Deriving a genetic regulatory network from an optimization principle

成果类型:
Article
署名作者:
Sokolowski, Thomas R.; Gregor, Thomas; Bialek, William; Tkacik, Gasper
署名单位:
Institute of Science & Technology - Austria; Princeton University; Princeton University; Pasteur Network; Universite Paris Cite; Institut Pasteur Paris; Centre National de la Recherche Scientifique (CNRS); CNRS - National Institute for Biology (INSB); Rockefeller University
刊物名称:
PROCEEDINGS OF THE NATIONAL ACADEMY OF SCIENCES OF THE UNITED STATES OF AMERICA
ISSN/ISSBN:
0027-15321
DOI:
10.1073/pnas.2402925121
发表日期:
2025-01-07
关键词:
positional information expression patterns EVOLUTION embryo morphogenesis optimality physics rules
摘要:
Many biological systems operate near the physical limits to their performance, suggesting that aspects of their behavior and underlying mechanisms could be derived from optimization principles. However, such principles have often been applied only in simplified models.

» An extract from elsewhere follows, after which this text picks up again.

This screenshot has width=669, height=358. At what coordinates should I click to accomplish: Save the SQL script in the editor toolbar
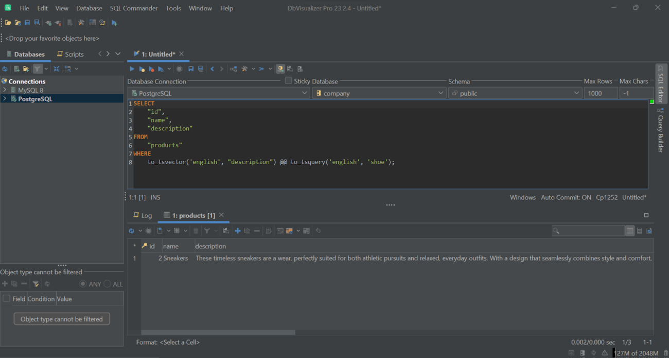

Here, we explore a detailed mechanistic model of the gap gene network in the Drosophila embryo, optimizing its 50+ parameters to maximize the information that gene expression levels provide about nuclear positions. This optimization is conducted under realistic constraints, such as limits on the number of available molecules. Remarkably, the optimal networks we derive closely match the architecture and spatial gene expression profiles observed in the real organism. Our framework quantifies the tradeoffs involved in maximizing functional performance and allows for the exploration of alternative network configurations, addressing the question of which features are necessary and which are contingent. Our results suggest that multiple solutions to the optimization problem might exist across closely related organisms, offering insights into the evolution of gene regulatory networks.